USAID’s assistance has significantly contributed to improvements in TB control in Afghanistan. In the past year, our partners have shown that rapid expansion of DOTS in a post-conflict environment is possible despite challenges. Achievements to date include the following:

  • Expanded the number of DOTS health facilities operated by our partners from 15 in early 2004 to 348 in late 2008 and increased the number of TB cases detected and reported
  • Supported the BPHS by strengthening laboratory services in all of the existing 202 laboratories in the 13 USAID-supported provinces by developing standardized curricula, providing refresher training for laboratory staff, and creating a regional external quality assurance system
  • Developed plans for expanded basic health services, including TB treatment, to reach 90 percent of the 16.5 million people in the 13 target provinces
  • Developed best practices in USAID-supported provinces, to be shared in turn with the Country Coordinating Mechanism of the Global Fund to Fight AIDS, Tuberculosis and Malaria, to guide expanded delivery of Global Fund-financed TB services
  • Developed, in collaboration with WHO and the MOPH, decentralized regional training centers for TB in the Kabul, Badakshan, Herat, Kandahar, Nangrahar, Balkh, Kunduz, and Paktiya regions
  • Trained more than 7,000 CHWs to administer and observe patients taking their anti-TB medicines as well as spot people in the community with TB symptoms and refer those suspected cases to the local health facility

Case Detection and Treatment Success Rates Under DOTS

Chart measuring the DOTS detection rate and DOTS treatment success rate by year from 2003 to 2007. Target for DOTS treatment success rate = 85%. Target for DOTS detection rate = 70%.

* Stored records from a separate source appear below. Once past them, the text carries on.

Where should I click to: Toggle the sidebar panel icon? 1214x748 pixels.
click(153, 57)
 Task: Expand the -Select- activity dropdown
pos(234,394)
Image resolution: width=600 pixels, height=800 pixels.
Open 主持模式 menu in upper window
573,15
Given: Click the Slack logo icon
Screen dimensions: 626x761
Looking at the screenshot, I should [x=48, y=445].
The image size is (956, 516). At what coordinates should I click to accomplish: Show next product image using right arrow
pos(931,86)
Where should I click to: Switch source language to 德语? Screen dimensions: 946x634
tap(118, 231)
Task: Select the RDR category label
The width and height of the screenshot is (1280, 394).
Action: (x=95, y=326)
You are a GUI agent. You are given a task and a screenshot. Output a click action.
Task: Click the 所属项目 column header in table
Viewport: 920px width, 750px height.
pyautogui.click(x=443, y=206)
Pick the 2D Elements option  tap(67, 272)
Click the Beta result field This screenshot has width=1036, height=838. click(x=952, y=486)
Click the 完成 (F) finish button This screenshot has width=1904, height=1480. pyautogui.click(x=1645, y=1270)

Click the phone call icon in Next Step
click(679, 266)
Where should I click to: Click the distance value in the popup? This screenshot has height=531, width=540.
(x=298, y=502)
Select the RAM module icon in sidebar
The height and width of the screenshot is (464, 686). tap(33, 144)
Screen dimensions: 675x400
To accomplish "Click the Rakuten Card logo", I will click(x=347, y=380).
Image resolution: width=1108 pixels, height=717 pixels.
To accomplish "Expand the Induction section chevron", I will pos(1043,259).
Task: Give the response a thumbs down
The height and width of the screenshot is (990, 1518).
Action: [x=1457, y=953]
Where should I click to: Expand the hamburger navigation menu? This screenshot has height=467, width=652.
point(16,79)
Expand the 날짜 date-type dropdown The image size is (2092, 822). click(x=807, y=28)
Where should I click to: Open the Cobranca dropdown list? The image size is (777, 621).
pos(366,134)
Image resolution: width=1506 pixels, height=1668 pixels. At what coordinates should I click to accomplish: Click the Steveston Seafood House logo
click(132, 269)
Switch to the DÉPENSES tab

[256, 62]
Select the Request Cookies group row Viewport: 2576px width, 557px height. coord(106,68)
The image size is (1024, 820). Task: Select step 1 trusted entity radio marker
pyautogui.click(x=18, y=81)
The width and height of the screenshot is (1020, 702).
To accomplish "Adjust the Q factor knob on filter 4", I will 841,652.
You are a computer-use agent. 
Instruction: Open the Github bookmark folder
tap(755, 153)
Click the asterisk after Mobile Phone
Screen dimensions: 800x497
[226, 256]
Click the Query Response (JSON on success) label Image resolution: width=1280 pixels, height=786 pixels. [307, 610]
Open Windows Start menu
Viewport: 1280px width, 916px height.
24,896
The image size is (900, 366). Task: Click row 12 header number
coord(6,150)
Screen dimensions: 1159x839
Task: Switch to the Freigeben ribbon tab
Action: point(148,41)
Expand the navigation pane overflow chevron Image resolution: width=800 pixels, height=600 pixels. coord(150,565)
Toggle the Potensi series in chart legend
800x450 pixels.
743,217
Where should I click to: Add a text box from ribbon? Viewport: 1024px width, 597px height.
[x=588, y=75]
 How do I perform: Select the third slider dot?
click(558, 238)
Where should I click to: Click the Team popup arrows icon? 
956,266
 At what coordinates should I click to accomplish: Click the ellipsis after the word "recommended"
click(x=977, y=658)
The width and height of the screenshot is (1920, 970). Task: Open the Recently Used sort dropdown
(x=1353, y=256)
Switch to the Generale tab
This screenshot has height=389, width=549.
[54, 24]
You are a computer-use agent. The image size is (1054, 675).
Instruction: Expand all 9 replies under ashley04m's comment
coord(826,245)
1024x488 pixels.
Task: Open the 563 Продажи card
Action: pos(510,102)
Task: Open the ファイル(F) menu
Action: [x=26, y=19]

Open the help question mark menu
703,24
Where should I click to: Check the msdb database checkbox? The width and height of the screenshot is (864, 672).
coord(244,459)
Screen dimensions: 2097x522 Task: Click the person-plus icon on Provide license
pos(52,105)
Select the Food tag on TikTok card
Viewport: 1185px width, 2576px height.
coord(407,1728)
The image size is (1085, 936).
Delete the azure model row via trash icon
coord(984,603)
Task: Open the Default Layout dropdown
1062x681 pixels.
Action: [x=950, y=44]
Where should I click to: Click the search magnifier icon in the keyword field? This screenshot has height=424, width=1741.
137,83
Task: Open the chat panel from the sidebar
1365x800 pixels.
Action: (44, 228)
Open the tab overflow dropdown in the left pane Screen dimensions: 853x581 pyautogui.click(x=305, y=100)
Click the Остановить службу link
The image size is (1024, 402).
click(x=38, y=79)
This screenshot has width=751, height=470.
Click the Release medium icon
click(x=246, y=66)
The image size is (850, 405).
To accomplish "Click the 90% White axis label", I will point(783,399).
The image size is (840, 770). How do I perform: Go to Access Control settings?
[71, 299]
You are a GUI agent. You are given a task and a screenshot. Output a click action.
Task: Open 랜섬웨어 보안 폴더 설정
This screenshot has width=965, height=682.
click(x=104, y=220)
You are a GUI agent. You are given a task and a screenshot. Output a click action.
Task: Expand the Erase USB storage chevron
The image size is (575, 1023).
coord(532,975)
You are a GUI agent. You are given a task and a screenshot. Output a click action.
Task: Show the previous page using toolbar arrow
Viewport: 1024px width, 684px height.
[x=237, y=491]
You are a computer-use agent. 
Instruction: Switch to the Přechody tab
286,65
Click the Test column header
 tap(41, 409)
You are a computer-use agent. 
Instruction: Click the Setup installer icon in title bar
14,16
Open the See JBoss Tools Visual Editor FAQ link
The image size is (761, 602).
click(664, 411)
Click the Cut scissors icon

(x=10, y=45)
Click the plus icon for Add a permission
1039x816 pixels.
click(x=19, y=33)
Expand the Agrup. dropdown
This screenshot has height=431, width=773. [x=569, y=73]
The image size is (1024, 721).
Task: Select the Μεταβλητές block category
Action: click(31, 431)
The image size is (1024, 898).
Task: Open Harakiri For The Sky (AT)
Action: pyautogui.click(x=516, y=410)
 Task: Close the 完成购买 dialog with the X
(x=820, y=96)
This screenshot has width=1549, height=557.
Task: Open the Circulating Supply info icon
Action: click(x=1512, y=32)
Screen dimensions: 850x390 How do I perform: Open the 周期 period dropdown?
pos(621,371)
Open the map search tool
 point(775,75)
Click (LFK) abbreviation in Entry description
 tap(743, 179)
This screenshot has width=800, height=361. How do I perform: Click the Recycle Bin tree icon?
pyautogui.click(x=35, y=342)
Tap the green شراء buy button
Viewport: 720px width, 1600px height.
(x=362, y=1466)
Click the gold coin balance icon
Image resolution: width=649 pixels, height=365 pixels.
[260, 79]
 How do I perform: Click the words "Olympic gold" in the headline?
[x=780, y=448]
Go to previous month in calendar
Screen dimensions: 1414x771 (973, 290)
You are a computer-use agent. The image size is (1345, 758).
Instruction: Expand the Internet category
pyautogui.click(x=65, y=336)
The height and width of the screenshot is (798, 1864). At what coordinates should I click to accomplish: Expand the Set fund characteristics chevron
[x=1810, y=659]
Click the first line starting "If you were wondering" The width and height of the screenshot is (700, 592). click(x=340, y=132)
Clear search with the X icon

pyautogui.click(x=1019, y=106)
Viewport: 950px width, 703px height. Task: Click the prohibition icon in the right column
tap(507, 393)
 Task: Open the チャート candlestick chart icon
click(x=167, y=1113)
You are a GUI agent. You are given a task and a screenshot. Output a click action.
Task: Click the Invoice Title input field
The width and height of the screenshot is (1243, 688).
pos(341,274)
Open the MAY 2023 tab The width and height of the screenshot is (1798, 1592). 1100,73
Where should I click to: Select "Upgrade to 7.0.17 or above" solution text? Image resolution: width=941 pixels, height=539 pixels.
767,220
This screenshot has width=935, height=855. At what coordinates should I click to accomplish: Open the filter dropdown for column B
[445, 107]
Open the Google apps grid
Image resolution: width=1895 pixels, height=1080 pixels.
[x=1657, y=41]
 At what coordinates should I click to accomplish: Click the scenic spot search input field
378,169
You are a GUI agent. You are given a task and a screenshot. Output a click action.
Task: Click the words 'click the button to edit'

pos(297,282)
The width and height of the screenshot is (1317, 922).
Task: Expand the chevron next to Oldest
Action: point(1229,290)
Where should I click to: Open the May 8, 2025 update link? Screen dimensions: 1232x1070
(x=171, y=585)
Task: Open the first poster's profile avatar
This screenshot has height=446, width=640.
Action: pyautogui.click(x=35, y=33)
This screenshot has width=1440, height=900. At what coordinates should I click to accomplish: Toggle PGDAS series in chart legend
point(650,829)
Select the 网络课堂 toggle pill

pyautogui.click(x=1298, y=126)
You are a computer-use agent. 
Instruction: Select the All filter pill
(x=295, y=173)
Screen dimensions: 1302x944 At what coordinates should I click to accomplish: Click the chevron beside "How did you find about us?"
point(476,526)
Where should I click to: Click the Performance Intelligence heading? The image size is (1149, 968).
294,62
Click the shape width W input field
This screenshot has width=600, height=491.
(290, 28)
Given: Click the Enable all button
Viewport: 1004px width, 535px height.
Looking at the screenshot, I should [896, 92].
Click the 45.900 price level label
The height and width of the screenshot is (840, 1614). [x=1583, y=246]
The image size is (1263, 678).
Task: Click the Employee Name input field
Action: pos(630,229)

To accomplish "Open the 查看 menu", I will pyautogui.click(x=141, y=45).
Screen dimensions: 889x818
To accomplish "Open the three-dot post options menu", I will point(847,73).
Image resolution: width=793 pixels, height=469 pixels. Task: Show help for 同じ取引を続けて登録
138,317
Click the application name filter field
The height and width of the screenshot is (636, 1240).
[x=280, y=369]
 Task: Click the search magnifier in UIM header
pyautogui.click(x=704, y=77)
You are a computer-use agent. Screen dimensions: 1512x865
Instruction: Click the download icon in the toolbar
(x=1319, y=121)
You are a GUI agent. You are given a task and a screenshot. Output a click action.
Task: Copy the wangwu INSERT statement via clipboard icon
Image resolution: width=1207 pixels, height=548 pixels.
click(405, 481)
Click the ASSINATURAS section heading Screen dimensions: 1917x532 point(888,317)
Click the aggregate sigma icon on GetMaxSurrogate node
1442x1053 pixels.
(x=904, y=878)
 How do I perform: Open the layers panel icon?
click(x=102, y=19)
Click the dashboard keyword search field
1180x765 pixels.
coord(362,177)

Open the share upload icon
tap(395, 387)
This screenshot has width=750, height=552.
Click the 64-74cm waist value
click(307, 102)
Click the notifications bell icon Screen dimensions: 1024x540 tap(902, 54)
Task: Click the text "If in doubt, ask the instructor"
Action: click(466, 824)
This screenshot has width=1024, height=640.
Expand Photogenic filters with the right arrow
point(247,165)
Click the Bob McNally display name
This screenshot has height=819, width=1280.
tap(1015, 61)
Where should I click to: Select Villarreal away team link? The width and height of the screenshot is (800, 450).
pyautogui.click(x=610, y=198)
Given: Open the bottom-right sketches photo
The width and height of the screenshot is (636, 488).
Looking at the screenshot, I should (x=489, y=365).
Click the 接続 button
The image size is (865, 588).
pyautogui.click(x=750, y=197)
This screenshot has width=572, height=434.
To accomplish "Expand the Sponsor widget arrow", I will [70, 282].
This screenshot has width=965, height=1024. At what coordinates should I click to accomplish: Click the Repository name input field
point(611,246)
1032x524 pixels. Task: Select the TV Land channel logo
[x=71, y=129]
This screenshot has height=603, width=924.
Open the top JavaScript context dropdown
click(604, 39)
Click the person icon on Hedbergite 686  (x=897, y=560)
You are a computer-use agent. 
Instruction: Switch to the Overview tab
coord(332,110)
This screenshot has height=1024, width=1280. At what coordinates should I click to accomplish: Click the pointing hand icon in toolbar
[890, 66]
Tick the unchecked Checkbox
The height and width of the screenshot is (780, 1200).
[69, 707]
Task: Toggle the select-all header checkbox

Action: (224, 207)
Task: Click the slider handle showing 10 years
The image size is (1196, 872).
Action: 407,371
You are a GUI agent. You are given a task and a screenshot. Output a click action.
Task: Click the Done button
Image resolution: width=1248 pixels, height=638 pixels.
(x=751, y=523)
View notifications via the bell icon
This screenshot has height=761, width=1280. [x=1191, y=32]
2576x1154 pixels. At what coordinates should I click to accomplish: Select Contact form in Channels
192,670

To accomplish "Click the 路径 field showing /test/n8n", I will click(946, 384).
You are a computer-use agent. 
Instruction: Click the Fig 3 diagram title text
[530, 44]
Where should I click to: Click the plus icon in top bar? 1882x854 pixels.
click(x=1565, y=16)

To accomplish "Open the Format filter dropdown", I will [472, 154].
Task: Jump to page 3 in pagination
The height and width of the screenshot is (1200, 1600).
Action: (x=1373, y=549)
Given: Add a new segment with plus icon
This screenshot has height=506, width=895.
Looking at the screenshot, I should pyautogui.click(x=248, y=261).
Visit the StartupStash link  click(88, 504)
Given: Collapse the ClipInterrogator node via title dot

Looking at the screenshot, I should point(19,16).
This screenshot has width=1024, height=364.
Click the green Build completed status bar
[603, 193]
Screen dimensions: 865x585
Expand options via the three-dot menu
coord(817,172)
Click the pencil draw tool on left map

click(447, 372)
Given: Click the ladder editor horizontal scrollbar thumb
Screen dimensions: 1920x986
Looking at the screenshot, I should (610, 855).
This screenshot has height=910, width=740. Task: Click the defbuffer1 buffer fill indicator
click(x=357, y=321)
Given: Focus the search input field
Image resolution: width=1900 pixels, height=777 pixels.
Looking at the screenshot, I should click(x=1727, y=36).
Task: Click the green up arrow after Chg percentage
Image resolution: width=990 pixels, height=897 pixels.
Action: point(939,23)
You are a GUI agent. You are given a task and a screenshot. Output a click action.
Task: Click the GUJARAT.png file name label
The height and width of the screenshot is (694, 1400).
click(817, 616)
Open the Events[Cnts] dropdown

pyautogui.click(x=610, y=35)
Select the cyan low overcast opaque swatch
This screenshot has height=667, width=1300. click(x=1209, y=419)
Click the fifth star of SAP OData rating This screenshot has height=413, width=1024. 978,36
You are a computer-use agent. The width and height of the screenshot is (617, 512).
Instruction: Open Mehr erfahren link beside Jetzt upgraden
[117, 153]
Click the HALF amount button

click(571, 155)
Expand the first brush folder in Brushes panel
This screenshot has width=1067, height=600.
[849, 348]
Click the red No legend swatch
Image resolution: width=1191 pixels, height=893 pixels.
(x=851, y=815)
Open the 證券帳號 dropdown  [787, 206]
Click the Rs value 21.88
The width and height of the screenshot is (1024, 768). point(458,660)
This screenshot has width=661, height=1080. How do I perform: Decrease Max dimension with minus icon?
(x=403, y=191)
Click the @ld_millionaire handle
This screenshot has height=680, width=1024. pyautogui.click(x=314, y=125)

Note: DOTS treatment success rate for 2007 will be reported in the WHO Report 2010.
Source: Global Tuberculosis Control WHO Report 2009

Partnerships

The international community has provided extensive support to control TB in Afghanistan. The Japan International Cooperation Agency and WHO provide overall technical support, while the Canadian International Development Agency and the Italian Development Cooperation provide financial support. In addition, the German Leprosy and Tuberculosis Relief Association provides TB diagnostic and treatment services in different catchment areas. The Global Fund awarded Afghanistan $3.1 million in Round 2 funding in 2003 for integrated control of communicable diseases, including TB. In 2005, the Global Fund awarded $3.4 million in Round 4 funding for scaling up TB control activities. In 2009, Afghanistan requested $30 million in Round 8 for scaling up TB control activities and was approved for $9.7 million.